Husband loves it May 23, 2008 My husband loves to learn about how things work. The title of the book told me this was just the book for him.
Ingenuity. Imagination. Depictions. Diagrams. May 5, 2008 8 out of 9 found this review helpful
Put these four things together--ingenuity, imagination, depictions, diagrams-- and you have a double ID toward understanding how things work. David Macaulay and Neil Ardley put together a magnificent volume for children and children at heart containing a way of understanding the laws of physics and mechanics.
The first illustration even shows God busy creating the rotation of the earth. Then they go to the earth where wooly mammoths lived and pick up one to take us through the history of mechanics, machines, and the like. Dozens of movements in five sections: waves, electricity, automation, digital domain, and machines show us just how easy these things are to understand done in drawerings.
Just as in child's play, there is no seeming order to the arrangement of items in the book. For example here are a few pages next to each other: vacuum cleaners, aqualungs or oxygen tanks, the toilet tank, the water meter, dishwasher, spray nozzle, fire extinguisher. Are you seeing an order? Yes, so am I.
Flipping over a hundred pages, I find the jet engine, rocket engines, nuclear power, nuclear weapons, fallout, nuclear reactor. OK, a definite pattern. Another hundred pages show these topics: movie camera, movie projector, printing, paper making, printing plate, printing press, bookbinding. More discernible order and logical arrangement.

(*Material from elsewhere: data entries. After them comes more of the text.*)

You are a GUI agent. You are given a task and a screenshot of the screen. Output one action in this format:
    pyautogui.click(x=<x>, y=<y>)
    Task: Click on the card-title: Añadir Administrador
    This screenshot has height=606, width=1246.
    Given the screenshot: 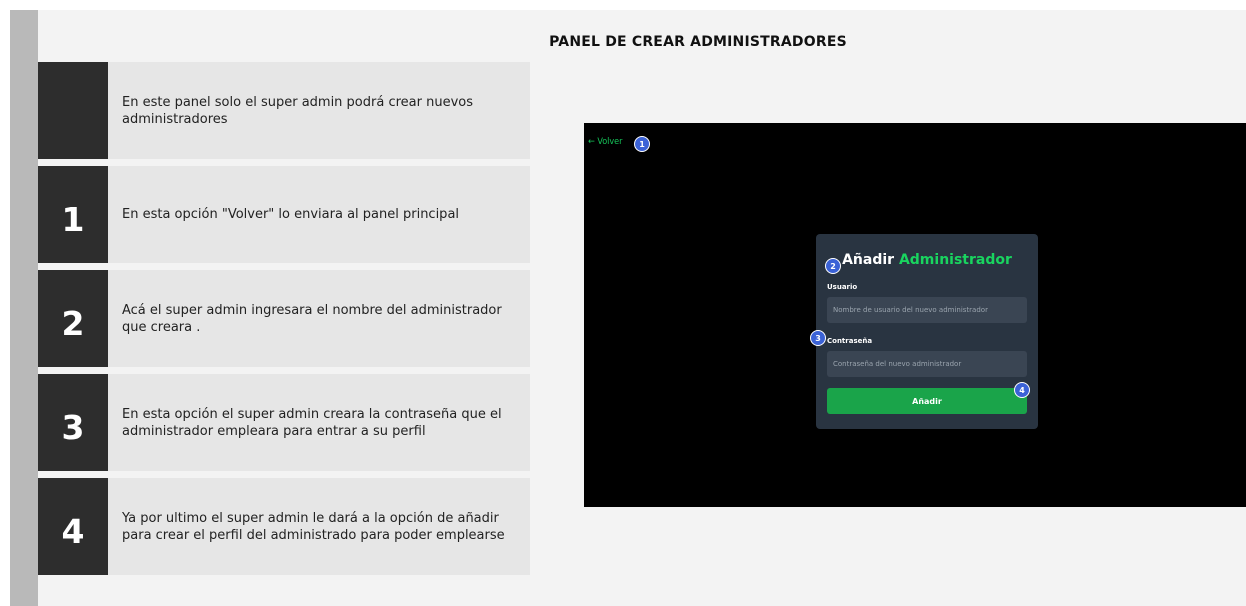 What is the action you would take?
    pyautogui.click(x=927, y=260)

One last check: scanner, bits and bytes, flash memory, magnetic storage, microchip, processor, software. We know where we are and recognize the order--a computer and its parts.
This reviewer has a suggestion for the reader. Once you have this book in hand, take it home, take it out every night and read a comfortable number of pages. If you have a child, read one page, discuss it, put this one away and take out a night-night book to read. If this is just your book, read several pages. By the time you have finished the book, you will have added dozens of operating systems to the computer banks in your own brain, making your child and/or yourself an expert in the way things work.
The KISS* Principle Illustrated April 21, 2008 *Keep It Short and Simple.
If you doubt that technical information can be short and simple, read this book. It was written for anyone old enough to read well, and especially designed for those who find technology intimidating. It not only provides comprehensive descriptions of the way hundreds of machines and devices work, but also gives explanations of the scientific principles behind each. The book makes liberal, effective use of graphic diagrams, and describes most of the machines and devices in 200 to 300 words on 1 or 2 pages.
A "must have" for any child. April 6, 2008 This is a great book. It breaks down complicated concepts into simple principles that a child can understand. A good start for budding engineers.